By Polina Marinova
December 5, 2017

China’s digital revolution was bankrolled with dollars, and it has emerged as the world’s second-largest destination for venture capital with more than 3,000 funds.

As the revolution rolls on, though, leading investors are as likely to hail from inside China as from overseas. Among them are Alibaba Group and Tencent Holdings, global investor darlings that have morphed into powerful investors in their own right. Alibaba has spent roughly $1.72 billion buying at least 50 startups and small businesses since 2013, while Tencent has doled out at least $780 million over the same period, according to Nikkei Asian Review. And as two of the world’s richest and fastest-growing companies, the rivals end up bidding against one another for hot investments, wielding the power to decide the fate of many emerging startups.
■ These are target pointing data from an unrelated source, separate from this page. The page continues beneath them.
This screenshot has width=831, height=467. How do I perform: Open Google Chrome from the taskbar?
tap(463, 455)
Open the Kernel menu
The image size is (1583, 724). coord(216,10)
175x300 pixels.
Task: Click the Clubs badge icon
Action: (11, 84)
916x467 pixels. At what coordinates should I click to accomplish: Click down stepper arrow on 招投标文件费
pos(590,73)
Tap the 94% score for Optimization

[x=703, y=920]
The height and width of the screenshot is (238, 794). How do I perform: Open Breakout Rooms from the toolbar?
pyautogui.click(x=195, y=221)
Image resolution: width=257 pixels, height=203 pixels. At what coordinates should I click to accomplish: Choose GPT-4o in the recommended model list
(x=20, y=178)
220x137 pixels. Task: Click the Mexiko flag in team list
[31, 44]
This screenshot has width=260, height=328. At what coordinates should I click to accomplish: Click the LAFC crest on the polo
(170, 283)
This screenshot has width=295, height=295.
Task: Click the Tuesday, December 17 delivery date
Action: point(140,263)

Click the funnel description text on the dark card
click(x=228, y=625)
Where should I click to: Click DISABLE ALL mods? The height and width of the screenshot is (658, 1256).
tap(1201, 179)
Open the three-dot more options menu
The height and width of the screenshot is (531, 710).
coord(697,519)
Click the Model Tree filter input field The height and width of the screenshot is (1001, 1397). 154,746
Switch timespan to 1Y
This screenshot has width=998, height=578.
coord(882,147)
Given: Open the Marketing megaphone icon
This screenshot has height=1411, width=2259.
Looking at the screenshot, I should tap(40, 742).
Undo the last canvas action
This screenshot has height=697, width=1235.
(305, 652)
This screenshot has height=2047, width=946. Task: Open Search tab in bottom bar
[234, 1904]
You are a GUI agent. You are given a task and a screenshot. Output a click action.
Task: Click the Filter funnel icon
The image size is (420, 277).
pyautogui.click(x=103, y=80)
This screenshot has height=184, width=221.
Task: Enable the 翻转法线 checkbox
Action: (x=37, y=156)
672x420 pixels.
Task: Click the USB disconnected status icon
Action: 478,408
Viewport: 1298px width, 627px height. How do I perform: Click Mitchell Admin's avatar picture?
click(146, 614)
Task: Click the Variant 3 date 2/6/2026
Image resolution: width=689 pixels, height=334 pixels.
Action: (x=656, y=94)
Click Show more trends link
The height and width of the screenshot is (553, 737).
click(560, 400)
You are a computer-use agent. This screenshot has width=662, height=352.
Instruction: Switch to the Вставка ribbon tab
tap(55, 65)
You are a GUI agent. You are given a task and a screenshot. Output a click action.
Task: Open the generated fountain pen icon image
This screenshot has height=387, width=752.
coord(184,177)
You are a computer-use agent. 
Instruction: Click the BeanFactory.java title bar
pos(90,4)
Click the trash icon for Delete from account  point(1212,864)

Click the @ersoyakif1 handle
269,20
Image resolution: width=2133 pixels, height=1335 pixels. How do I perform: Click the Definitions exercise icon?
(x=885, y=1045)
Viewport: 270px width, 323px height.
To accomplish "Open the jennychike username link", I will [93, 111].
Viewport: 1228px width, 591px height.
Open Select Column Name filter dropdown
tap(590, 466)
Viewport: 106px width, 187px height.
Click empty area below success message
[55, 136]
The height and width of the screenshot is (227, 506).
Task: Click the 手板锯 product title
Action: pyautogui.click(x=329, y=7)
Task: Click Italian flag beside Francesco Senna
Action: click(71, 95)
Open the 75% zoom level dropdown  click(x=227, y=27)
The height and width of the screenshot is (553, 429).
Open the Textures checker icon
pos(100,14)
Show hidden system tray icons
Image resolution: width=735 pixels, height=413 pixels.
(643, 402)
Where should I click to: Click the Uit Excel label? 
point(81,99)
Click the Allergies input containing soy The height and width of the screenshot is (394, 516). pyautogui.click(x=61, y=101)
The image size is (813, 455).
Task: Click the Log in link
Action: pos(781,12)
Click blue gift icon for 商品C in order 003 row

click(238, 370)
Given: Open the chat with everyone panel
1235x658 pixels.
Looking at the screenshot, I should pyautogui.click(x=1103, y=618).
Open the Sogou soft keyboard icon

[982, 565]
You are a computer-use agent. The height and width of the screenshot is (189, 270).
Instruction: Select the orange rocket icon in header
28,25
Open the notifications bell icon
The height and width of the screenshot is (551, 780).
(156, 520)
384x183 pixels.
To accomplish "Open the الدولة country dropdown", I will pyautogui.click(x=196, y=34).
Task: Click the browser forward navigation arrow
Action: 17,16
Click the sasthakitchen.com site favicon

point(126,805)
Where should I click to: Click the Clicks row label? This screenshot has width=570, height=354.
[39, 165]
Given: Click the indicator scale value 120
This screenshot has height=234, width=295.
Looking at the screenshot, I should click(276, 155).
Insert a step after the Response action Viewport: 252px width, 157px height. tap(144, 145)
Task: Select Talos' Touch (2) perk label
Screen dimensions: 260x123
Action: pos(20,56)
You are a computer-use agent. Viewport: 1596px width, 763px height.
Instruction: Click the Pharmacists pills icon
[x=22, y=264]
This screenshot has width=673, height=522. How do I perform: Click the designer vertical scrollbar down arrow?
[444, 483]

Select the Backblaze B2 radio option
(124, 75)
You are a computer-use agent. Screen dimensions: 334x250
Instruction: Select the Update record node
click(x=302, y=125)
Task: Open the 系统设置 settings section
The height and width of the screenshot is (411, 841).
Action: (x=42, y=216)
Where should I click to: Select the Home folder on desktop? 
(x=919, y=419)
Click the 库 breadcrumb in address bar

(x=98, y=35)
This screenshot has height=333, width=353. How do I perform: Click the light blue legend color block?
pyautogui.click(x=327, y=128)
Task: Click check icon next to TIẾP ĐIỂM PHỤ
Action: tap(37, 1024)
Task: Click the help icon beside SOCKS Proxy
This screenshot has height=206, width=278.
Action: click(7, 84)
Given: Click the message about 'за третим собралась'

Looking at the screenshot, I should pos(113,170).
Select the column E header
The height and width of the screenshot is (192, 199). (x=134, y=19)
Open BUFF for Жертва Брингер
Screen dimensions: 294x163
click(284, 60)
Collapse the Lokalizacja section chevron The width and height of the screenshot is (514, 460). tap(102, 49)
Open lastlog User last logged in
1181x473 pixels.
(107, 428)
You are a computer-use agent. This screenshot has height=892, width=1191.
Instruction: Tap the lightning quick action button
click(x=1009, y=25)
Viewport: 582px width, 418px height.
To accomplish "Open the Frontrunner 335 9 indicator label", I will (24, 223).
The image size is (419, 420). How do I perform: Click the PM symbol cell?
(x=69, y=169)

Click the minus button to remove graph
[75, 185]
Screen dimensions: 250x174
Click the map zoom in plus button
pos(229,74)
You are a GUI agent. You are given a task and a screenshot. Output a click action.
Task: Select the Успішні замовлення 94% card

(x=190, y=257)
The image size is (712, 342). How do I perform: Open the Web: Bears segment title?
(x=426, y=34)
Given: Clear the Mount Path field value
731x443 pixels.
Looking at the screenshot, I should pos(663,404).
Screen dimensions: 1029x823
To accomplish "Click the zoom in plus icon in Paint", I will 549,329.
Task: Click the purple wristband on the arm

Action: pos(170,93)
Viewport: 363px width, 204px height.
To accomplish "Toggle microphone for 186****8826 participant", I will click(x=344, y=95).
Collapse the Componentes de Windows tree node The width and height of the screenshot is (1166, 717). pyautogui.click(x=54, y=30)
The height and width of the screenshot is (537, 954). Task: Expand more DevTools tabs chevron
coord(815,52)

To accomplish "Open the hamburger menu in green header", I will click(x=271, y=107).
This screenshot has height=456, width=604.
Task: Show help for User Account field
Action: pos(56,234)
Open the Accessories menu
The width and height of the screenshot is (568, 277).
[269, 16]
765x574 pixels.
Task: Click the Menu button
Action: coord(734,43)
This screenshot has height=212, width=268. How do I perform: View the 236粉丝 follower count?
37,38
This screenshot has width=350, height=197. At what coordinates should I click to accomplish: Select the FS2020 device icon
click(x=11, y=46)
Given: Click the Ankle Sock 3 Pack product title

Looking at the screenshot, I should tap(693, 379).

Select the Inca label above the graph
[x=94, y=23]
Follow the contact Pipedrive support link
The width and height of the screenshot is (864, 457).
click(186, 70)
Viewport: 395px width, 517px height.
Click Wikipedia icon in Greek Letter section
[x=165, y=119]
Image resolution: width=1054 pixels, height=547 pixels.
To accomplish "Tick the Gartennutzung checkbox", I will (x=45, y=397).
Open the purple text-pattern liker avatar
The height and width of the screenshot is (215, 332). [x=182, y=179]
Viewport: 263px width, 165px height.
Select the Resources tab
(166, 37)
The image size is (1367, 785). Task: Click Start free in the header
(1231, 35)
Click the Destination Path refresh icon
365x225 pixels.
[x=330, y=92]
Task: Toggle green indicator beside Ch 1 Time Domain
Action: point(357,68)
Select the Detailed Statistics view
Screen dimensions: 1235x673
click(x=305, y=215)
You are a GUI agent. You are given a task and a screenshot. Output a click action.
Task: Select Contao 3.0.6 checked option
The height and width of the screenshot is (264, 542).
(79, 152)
Where does that leave investors who lack similar capital and clout?

“There’s definitely a way for VCs to exist with these strategic investors,” said Hans Tung, a managing partner at GGV Capital, at the Fortune Brainstorm Tech International conference in Guangzhou, China, on Tuesday. “A lot of us are investing earlier and earlier. When the right time comes, Alibaba or Tencent ends up investing in that company to help it grow faster.”

Cao Yi, a founding partner of Source Code Capital, added: “The time window for startups in China is very, very key.”

The scale and speed at play in China’s VC scene have prompted “bubble” accusations in Silicon Valley and New York, Tung said.

“Everyone knows that the first three years decide who will win,” he said. “It is definitely not a bubble. There’s a science to how this works.”

Nevertheless, recent media reports about the apparent boom-bust of some Chinese bike-sharing companies, for instance, have fueled bubble speculation. The companies have attracted a whopping $2 billion in venture capital collectively in the past 18 months. Flush with cash, some have attempted to go global, only to burn through their money and shutter operations. That’s a ‘bubbly’ narrative, but one panelist was careful to draw a distinction.

“I don’t think there’s a bubble, but I think there’s this herd mentality that is a little big dangerous,” said Anna Fang, CEO of ZhenFund. “There’s this herd mentality in our field where investors run to two or three themes a year, so it could develop into a bubble in that particular sector.”